On 7/21/2017 7:42 AM, Robin Murphy wrote:
> The cached node mechanism provides a significant performance benefit for
> allocations using a 32-bit DMA mask, but in the case of non-PCI devices
> or where the 32-bit space is full, the loss of this benefit can be
> significant - on large systems there can be many thousands of entries in
> the tree, such that traversing to the end then walking all the way down
> to find free space every time becomes increasingly awful.
> 
> Maintain a similar cached node for the whole IOVA space as a superset of
> the 32-bit space so that performance can remain much more consistent.
> 
> Inspired by work by Zhen Lei <thunder.leizhen at huawei.com>.
> 
> Tested-by: Ard Biesheuvel <ard.biesheuvel at linaro.org>
> Tested-by: Zhen Lei <thunder.leizhen at huawei.com>
> Signed-off-by: Robin Murphy <robin.murphy at arm.com>
> ---
> 
> v2: No change
> 
>   drivers/iommu/iova.c | 59 +++++++++++++++++++++++++---------------------------
>   include/linux/iova.h |  3 ++-
>   2 files changed, 30 insertions(+), 32 deletions(-)
> 
> diff --git a/drivers/iommu/iova.c b/drivers/iommu/iova.c
> index d094d1ca8f23..f5809a2ee6c2 100644
> --- a/drivers/iommu/iova.c
> +++ b/drivers/iommu/iova.c
> @@ -46,6 +46,7 @@ init_iova_domain(struct iova_domain *iovad, unsigned long granule,
>   
>   	spin_lock_init(&iovad->iova_rbtree_lock);
>   	iovad->rbroot = RB_ROOT;
> +	iovad->cached_node = NULL;
>   	iovad->cached32_node = NULL;
>   	iovad->granule = granule;
>   	iovad->start_pfn = start_pfn;
> @@ -57,48 +58,46 @@ EXPORT_SYMBOL_GPL(init_iova_domain);
>   static struct rb_node *
>   __get_cached_rbnode(struct iova_domain *iovad, unsigned long *limit_pfn)
>   {
> -	if ((*limit_pfn > iovad->dma_32bit_pfn) ||
> -		(iovad->cached32_node == NULL))
> +	struct rb_node *cached_node = NULL;
> +	struct iova *curr_iova;
> +
> +	if (*limit_pfn <= iovad->dma_32bit_pfn)

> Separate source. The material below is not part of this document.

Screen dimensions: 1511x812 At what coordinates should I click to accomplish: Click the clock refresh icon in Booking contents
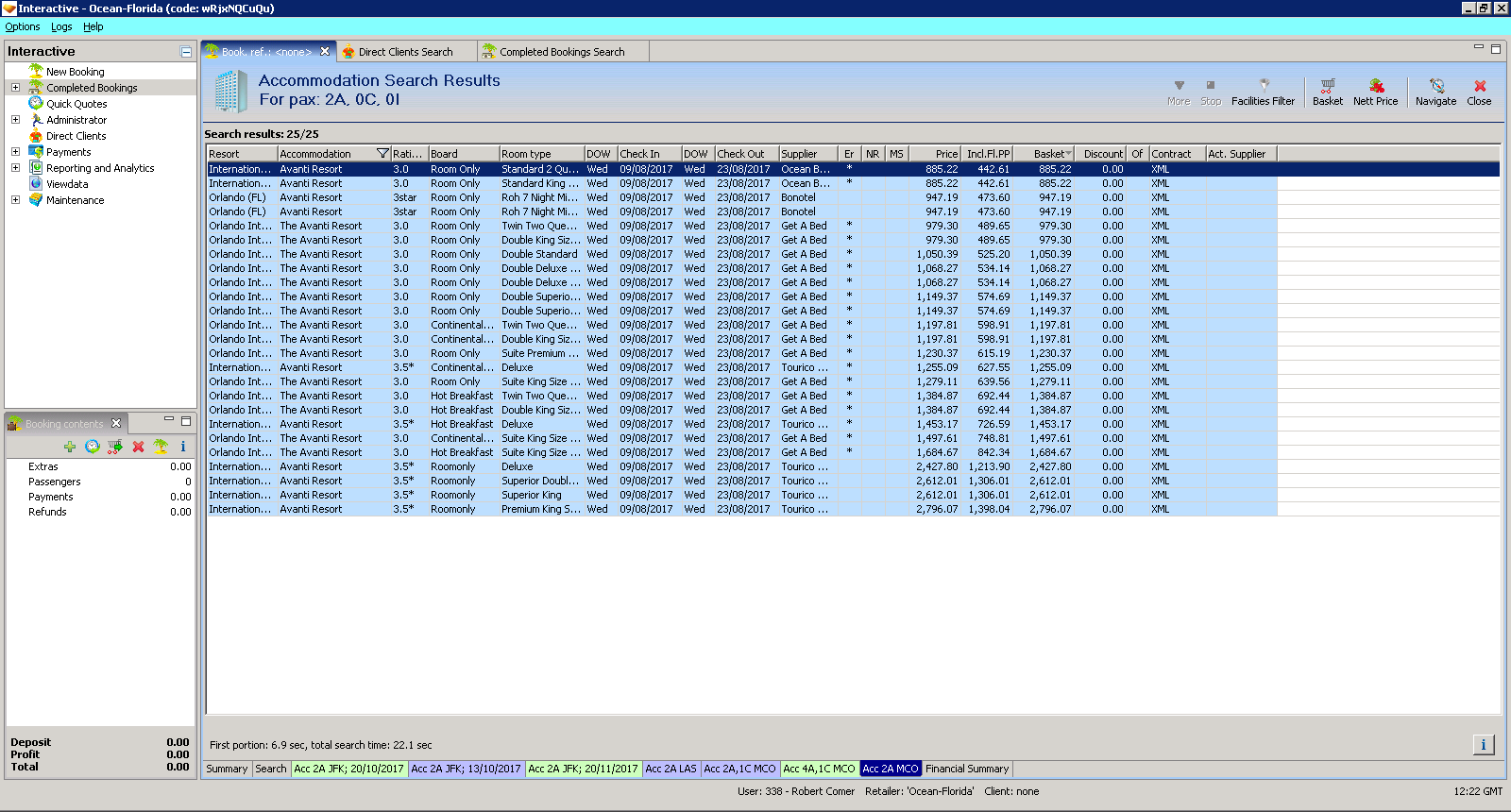coord(93,447)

> +		cached_node = iovad->cached32_node;
> +	if (!cached_node)
> +		cached_node = iovad->cached_node;
> +	if (!cached_node)
>   		return rb_last(&iovad->rbroot);
> -	else {
> -		struct rb_node *prev_node = rb_prev(iovad->cached32_node);
> -		struct iova *curr_iova =
> -			rb_entry(iovad->cached32_node, struct iova, node);
> -		*limit_pfn = curr_iova->pfn_lo;
> -		return prev_node;
> -	}
> +
> +	curr_iova = rb_entry(cached_node, struct iova, node);
> +	*limit_pfn = curr_iova->pfn_lo;
> +
> +	return rb_prev(cached_node);
>   }
>   
>   static void
> -__cached_rbnode_insert_update(struct iova_domain *iovad,
> -	unsigned long limit_pfn, struct iova *new)
> +__cached_rbnode_insert_update(struct iova_domain *iovad, struct iova *new)
>   {
> -	if (limit_pfn != iovad->dma_32bit_pfn)
> -		return;
> -	iovad->cached32_node = &new->node;
> +	if (new->pfn_lo > iovad->dma_32bit_pfn)
> +		iovad->cached_node = &new->node;
> +	else
> +		iovad->cached32_node = &new->node;
>   }
>   
>   static void
>   __cached_rbnode_delete_update(struct iova_domain *iovad, struct iova *free)
>   {
>   	struct iova *cached_iova;
> -	struct rb_node *curr;
> +	struct rb_node **curr = NULL;
>   
> -	if (!iovad->cached32_node)
> -		return;
> -	curr = iovad->cached32_node;
> -	cached_iova = rb_entry(curr, struct iova, node);
> +	if (free->pfn_hi < iovad->dma_32bit_pfn)
> +		curr = &iovad->cached32_node;
> +	if (!curr)
> +		curr = &iovad->cached_node;
>   
> -	if (free->pfn_lo >= cached_iova->pfn_lo) {
> -		struct rb_node *node = rb_next(&free->node);
> -		struct iova *iova = rb_entry(node, struct iova, node);
> +	cached_iova = rb_entry(*curr, struct iova, node);
>   
> -		/* only cache if it's below 32bit pfn */
> -		if (node && iova->pfn_lo < iovad->dma_32bit_pfn)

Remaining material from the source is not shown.